→ Written task: Rewrite the lines from the one with "In order to click on y-tick-label: 20" up to and including the one with "pyautogui.click(x=744, y=45)", putting "plot-title" in place of "chart-title" and keeping everything else the same.
(Material to process begins)
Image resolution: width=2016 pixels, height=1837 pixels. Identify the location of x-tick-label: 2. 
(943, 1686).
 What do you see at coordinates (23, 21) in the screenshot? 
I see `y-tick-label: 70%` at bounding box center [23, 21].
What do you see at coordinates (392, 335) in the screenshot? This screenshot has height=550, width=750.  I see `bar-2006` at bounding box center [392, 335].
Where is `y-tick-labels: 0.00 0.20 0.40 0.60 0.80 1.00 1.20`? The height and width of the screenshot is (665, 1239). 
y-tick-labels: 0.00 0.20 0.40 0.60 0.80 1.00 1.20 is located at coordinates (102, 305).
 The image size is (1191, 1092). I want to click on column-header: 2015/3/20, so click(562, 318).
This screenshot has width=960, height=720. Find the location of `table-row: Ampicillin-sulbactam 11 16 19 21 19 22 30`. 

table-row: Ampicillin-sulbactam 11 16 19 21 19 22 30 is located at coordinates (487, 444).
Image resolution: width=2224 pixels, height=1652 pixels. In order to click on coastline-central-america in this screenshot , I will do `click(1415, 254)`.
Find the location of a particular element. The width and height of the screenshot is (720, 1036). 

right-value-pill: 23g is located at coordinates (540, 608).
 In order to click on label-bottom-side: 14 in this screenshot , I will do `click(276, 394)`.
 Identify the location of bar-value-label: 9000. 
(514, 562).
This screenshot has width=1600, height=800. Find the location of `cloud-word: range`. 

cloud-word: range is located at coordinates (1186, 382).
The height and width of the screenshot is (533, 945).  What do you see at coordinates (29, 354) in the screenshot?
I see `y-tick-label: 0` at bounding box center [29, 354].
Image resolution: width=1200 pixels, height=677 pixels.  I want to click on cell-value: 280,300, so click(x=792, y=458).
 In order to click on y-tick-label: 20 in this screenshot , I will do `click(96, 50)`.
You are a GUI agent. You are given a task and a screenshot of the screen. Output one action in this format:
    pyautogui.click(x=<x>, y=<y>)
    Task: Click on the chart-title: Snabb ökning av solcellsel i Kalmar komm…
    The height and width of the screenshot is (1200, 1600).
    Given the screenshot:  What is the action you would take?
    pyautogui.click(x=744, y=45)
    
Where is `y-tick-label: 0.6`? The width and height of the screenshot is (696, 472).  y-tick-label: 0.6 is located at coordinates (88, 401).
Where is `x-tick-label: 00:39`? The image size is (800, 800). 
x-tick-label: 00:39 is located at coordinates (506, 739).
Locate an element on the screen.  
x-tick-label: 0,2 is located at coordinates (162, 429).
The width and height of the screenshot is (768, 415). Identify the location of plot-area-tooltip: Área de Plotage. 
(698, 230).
(Material to process ends)
→ Written solution:
 In order to click on y-tick-label: 20 in this screenshot , I will do `click(96, 50)`.
You are a GUI agent. You are given a task and a screenshot of the screen. Output one action in this format:
    pyautogui.click(x=<x>, y=<y>)
    Task: Click on the plot-title: Snabb ökning av solcellsel i Kalmar komm…
    The height and width of the screenshot is (1200, 1600).
    Given the screenshot:  What is the action you would take?
    pyautogui.click(x=744, y=45)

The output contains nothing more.